Gözyaşları damladığı yerde iz bırakıyordu. Çok üzülmüştü delikanlı. Annesi on dokuz yaşındaki abisini götürmüştü ama on yedi yaşında olmasına rağmen onu goturmemisti. Daha onun göreceği çok şey vardı bu hayatta.Bunu annesiz yaşamak çok kötü bir duyguydu. Ama gerçekler öyle acıydı ki isottan bile çok yakıyordu insanın içini. Çalışma masasından kalktı ve gökyüzü geceligini giydi. Kahverengi ve sarının çok iyi bir uyum yakaladığı  saçlarını tarayıp Galatasaray örtüsü çekili olan yatağına uzandı. Tüm gece annesinin ve abisinin fotoğraflarına baktı. Sabah olmasına çok az bir zaman kala uykuya daldı delikanlı. Bir ya da bir buçuk saat uyudu en fazla. Sonra güneşin ışıkları yavaş yavaş gülümsedi ona . Tıpkı bir "GÜNAYDIN " dercesine. Ama o gülemedi güneşe . Insan içi param parcayken nasil gülsün ki zaten ? Yatağından kaplumbağa kadar yavaş kalktı ve lavaboya gitmek amacıyla odasından çıktı. Babası ve üvey annesi kahvaltı yapıyorlardı. Sofrada sadece kuş sütü eksikti.Ama delikanlının annesi varken bu durum hiç de öyle değildi. Onları umursamadan lavaboya geçti. Elini yüzünü tertemiz yıkadı . Aynada kendine bakıp bugünün güzel olacağına dair söz verdi . Askıda asılı olan havluyu aldı. Ellerini ve yüzünü iyice kurulayıp lavabodan çıktı.

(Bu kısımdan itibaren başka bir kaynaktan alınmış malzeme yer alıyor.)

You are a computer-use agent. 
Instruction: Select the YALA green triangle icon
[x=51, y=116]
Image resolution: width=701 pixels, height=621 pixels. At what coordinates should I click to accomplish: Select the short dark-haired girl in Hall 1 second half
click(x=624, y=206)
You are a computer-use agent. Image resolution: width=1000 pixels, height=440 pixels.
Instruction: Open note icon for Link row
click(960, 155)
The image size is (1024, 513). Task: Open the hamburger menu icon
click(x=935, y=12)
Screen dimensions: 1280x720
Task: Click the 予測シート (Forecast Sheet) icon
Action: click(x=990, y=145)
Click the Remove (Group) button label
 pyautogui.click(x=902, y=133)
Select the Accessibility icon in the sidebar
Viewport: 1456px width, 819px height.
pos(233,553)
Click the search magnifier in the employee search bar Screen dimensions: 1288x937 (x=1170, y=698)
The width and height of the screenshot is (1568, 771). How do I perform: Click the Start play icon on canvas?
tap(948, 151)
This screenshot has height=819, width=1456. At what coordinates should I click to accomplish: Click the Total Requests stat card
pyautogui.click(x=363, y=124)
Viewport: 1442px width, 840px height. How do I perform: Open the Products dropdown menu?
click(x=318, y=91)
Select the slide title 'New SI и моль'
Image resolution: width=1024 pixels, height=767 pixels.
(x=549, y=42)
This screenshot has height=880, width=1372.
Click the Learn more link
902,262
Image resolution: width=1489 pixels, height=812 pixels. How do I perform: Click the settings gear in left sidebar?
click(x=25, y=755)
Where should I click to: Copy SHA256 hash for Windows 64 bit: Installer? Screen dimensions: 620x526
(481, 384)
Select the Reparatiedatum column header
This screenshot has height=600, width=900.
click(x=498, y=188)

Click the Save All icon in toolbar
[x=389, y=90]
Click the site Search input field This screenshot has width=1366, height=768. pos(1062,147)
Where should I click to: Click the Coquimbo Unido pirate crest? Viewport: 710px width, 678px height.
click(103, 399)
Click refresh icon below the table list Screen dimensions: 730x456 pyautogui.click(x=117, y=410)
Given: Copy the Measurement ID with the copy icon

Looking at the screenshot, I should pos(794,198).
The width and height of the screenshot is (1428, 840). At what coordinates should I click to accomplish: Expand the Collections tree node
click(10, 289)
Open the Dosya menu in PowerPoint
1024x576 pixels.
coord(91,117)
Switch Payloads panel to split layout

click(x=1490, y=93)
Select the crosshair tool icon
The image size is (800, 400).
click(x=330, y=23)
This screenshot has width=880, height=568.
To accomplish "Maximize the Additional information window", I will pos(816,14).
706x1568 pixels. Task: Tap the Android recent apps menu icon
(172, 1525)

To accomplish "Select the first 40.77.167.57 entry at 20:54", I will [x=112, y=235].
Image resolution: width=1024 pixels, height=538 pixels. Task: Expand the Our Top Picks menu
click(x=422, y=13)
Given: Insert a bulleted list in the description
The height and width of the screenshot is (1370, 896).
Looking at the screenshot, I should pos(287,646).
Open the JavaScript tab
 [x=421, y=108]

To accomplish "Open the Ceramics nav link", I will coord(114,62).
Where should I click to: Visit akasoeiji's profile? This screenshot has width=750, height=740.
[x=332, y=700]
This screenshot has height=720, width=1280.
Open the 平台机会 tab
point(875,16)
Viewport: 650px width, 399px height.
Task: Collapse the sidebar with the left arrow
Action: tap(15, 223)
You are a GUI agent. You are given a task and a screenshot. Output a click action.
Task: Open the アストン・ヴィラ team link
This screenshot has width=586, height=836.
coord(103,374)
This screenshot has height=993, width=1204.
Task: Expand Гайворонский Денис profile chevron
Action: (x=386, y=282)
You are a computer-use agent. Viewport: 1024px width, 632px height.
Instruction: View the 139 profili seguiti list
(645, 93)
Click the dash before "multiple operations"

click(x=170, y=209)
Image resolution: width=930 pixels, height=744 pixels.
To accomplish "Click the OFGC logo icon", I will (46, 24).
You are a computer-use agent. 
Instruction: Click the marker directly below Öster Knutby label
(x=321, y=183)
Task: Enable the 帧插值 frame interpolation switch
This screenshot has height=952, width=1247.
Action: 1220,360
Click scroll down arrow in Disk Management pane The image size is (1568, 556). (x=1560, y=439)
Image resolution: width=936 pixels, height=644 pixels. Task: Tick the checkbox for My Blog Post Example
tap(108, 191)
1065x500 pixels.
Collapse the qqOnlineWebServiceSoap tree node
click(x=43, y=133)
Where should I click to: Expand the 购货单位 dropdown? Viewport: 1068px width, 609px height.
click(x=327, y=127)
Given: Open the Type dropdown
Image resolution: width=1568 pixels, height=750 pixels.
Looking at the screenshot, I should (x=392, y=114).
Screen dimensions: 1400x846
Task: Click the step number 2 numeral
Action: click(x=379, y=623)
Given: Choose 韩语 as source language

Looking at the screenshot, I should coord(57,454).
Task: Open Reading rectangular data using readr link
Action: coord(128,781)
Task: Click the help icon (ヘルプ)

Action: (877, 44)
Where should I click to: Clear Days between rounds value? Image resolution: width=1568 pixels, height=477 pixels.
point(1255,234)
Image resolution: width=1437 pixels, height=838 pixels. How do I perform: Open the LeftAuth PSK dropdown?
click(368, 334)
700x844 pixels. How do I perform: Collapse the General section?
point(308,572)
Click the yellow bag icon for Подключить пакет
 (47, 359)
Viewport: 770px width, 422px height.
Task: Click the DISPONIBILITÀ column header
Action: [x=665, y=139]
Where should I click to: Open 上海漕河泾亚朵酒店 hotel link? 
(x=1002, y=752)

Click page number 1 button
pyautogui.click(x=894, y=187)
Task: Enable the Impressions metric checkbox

"Oğlum gel kahvaltını yap , sonra ne yapacaksan yaparsın. "
"Yemeyeceğim ben . Dün akşam çok yiyince midem eritmemiş. "
Aslında tokum derken dün akşamki babasının attığı tokadı unutmadığını söylemek istemişti. Birkaç adım attı ve odasına  gitti. Galatasaray örtüsü çekili olan yatağını duzenleyip gökyüzü geceligini çıkardı ve civciv renginde bir kazak , bebek mavisi bir pantalon ve gece mavisi bir kot ceket giydi.Aynanın karşısına geçti. Kahverengiyle sarının çok iyi bir uyum yakaladığı saçlarını taradı. Üstünü başını düzenleyip bir girdap kadar siyah çantasını sırtına takıp odasından çıktı . Yeni ailesine "Güle güle!" bile demeden ayakkabısını giyip evi terk etti. Arkadaşları ile bulusacaklardı ama gidebilir miydi ?
Bu sorunun cevabını o da bilmiyordu.